Solution: write all blocks except the TxE at once, and write TxE block after these writes. With atomicity guatantee!
Performance problem: the transaction-end block can only be written after previous blocks are written.
Optimizing log writes: using checksum
Three phases:
- journal write (TxB, metadata and data)
- journal commit (TxE)
- checkpoint (write the contents to final on-disk locations)
Recovery⌗
Replay the transactions that are commited to the disk (redo logging)
Batching Log Updates⌗
Buffer all updates into a global transaction to avoid writing some same blocks many times.
Making The Log Finite⌗
Journaling file systems treat the log as a circular data structure (the journal is referred to as circular log).
Mark the transaction free in the journal by updating the journal superblock some time after checkpoint.
Now the four phases:
- journal write
- journal commit
- checkpoint
- free
Metadata journaling⌗
Ordered journaling (or metadata journaling): the user data is not written to the journal
One possible order (to avoid garbage data):
- data write (1)
- journal metadata write (2)
- journal commit
- checkpoint metadata
- free
(1) and (2) can be written concurrently
43 Log-structured File Systems⌗
The motivation
- system memories are growing so that more data can be cached, and disk traffic increasingly consists of writes
- a large gap between random and sequential I/O performace
- exising file systems perform poorly on many common workloads
- file systems are not RAID-aware
An ideal file system would thus focus on write performance, and try to make use of the sequential bandwidth of the disk. Further, it would perform well on common workloads that not only write out data but also update on-disk metadata structures frequently. Finally, it would work well on RAIDs as well as single disks.
43.1 Writing To Disk Sequentially⌗
The basic idea: writing all updates (such as data blocks, inodes, etc.) to the disk sequentially
43.2 Writing Sequentially And Effectively⌗
Sequential writes is not enough; to achieve good performance we must issue contiguous writes (or one large write)
Write buffering: keeps track of updates in memory, and write the buffered data at once when gets sufficient updates (called a segment)
43.3 How Much To Buffer?⌗
$$ D=\cfrac{F}{1-F}\times R_\mathrm{peak}\times T_\mathrm{position} $$
43.4 Problem: Finding Inodes⌗
43.5 Solution Through Indirection: The Inode Map⌗
The inode map: takes an inode number as input and returns the disk address of the most recent version of the inode
LFS places chunks of the inode map right next to where it is writing all of the other new information.
Inode maps are compact enough to keep the active portions cached in main memory: inode map lookups rarely require disk accesses.
(From The Design and Implementation of a Log-Structured File System)
43.6 Completing The Solution: The Checkpoint Region⌗
The checkpoint region (or CR) contains pointers to the latest pieces of the inode map; it is only updated periodically for performance
43.7 Reading A File From Disk: A Recap⌗
The steps of reading a file (from start):
- read the CR and cache it in memory
- lookup the CR to find the address of a given inode
- (the rest is pretty much the same as a typical FS)

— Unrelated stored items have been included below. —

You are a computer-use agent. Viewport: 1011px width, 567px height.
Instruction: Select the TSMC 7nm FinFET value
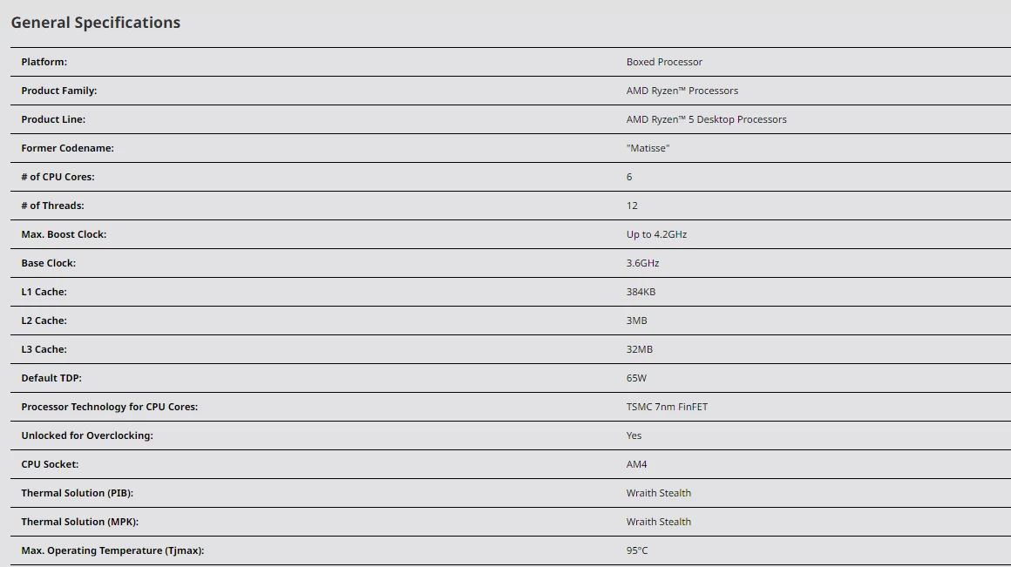pyautogui.click(x=667, y=407)
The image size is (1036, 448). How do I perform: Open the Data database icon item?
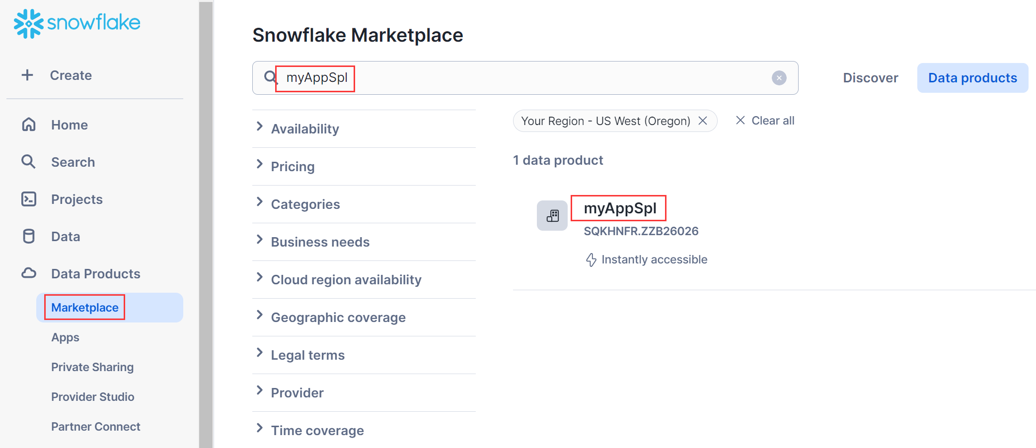pyautogui.click(x=29, y=237)
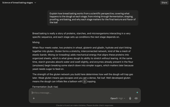Click the 'Mixing' section heading

tap(36, 42)
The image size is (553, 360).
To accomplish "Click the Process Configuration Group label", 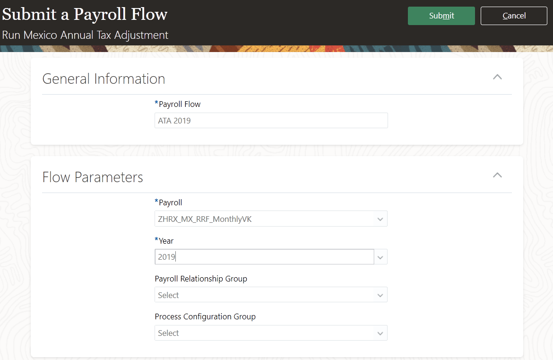I will 205,316.
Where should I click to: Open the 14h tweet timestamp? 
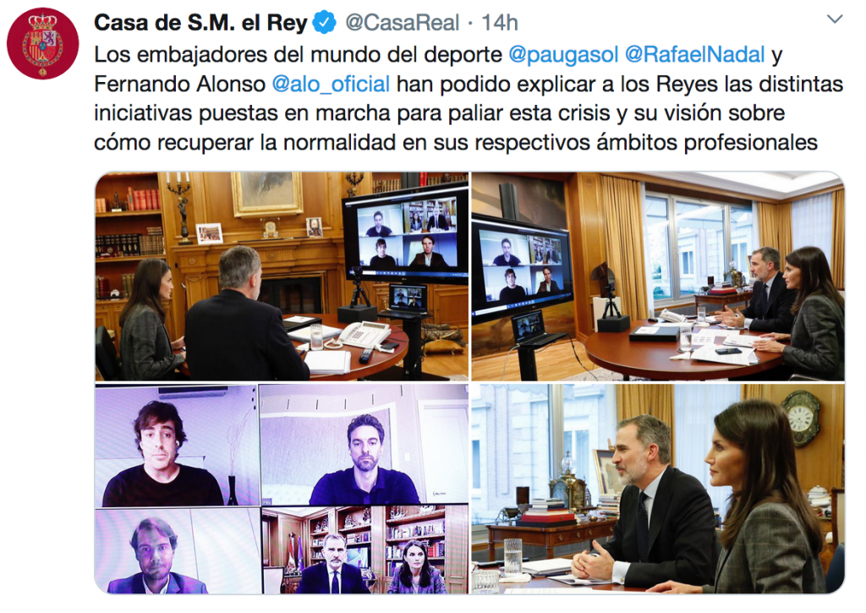pos(499,23)
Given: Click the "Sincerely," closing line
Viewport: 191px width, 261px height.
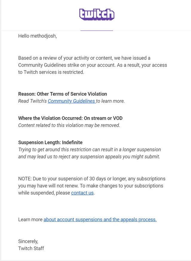Looking at the screenshot, I should click(x=28, y=241).
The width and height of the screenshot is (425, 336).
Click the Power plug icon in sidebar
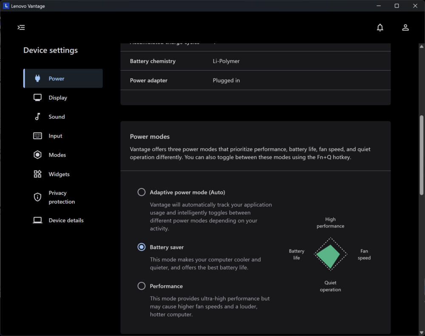pyautogui.click(x=38, y=78)

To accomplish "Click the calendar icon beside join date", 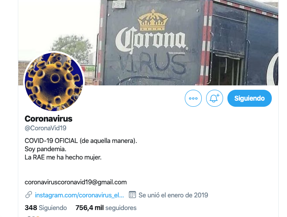I will (132, 195).
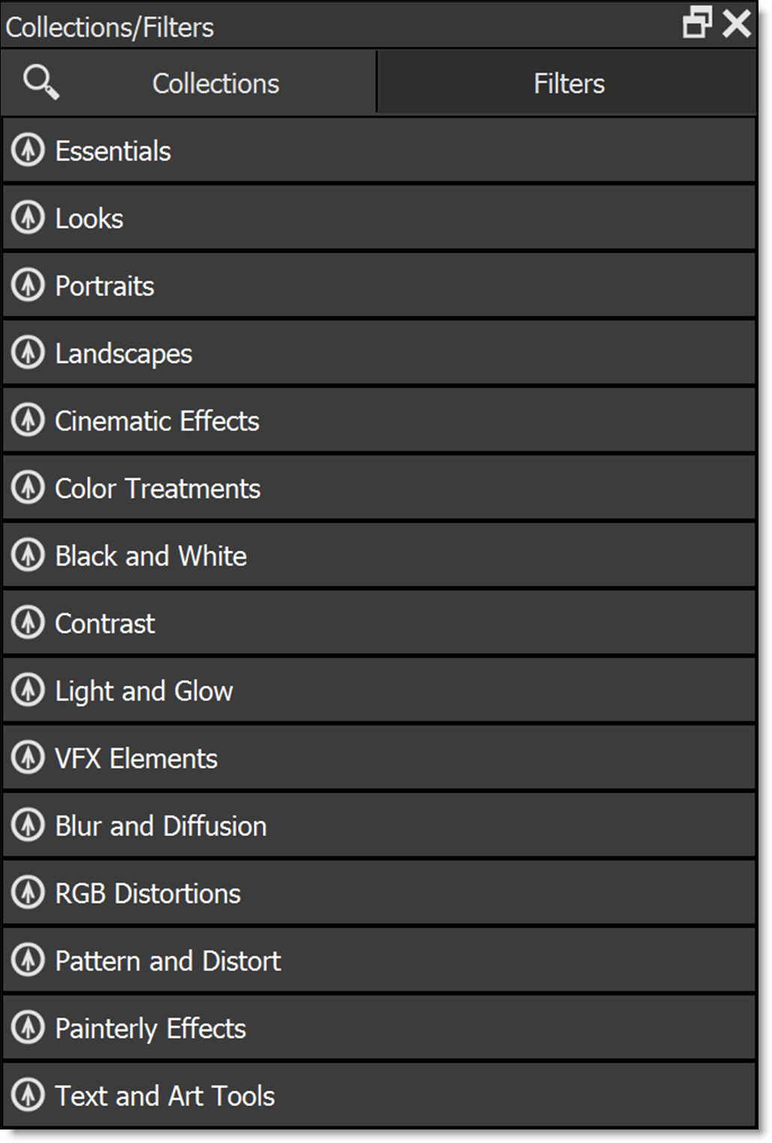Click the icon beside Looks
Image resolution: width=772 pixels, height=1143 pixels.
point(29,218)
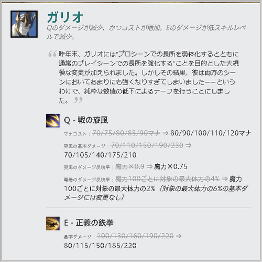Open the ガリオ champion title link
The image size is (262, 262).
tap(65, 17)
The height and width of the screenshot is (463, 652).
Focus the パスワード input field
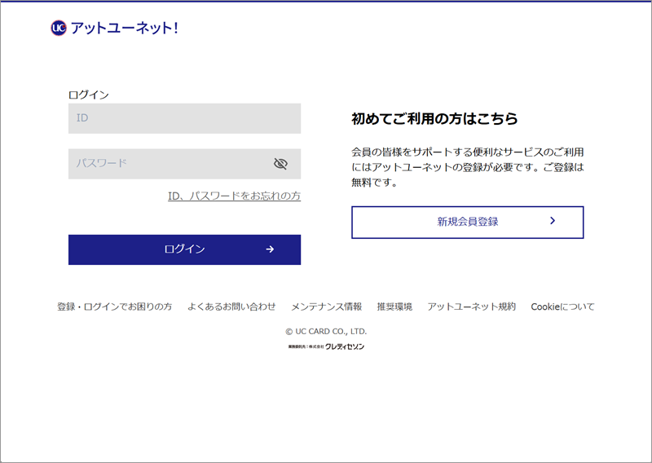coord(185,164)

43.8 What About Directories?⌗
Steps:
- look in the imap for the location of the inode of the directory
- find inode number of the file in the inode of the directory
- look in the imap for the location of the inode of the file
The imap also solves the recursive update problem through indirection.
43.9 A New Problem: Garbage Collection⌗
The cleaner assures to preserve contiguous free regions by compacting existing segments to new, contiguous segments
43.10 Determining Block Liveness⌗
Use segment summary block at the head of the segment to record the inode number and offset (which block of the file) for each data block
To determine whether a block is dead:
- look in the segment summary block and find its inode number and offset
- look in the imap to find and read the inode
- look in the inode using the offset to compare the disk location
LFS can also use version number to determine this, avoiding extra reads.
43.11 A Policy Question: Which Blocks To Clean, And When?⌗
The time to clean can be:
- perioducally
- during idle time
- when the disk is full
43.12 Crash Recovery And The Log⌗
Use two CRs containing update timestamps to recover from crash during CR updates
The last consistent snapshot of the file system may be quite old as LFS only writes the CR every 30 seconds or so; use roll forward to read through the next segments of the end of the log to see if there are any valid updates, and updates the file system accordingly.
44 Flash-based SSDs⌗
Solid-state storage: random access, retains information on power loss
44.1 Storing a Single Bit⌗
- single-level cell (SLC) flash: a single bit per transistor
- multi-level cell (MLC) flash: two bits per transistor (00, 01, 10, 11 represented by different levels of charge)
- triple-level cell (TLC) flash: three bits per cell
SLC chips achieve higher performance and are more expensive.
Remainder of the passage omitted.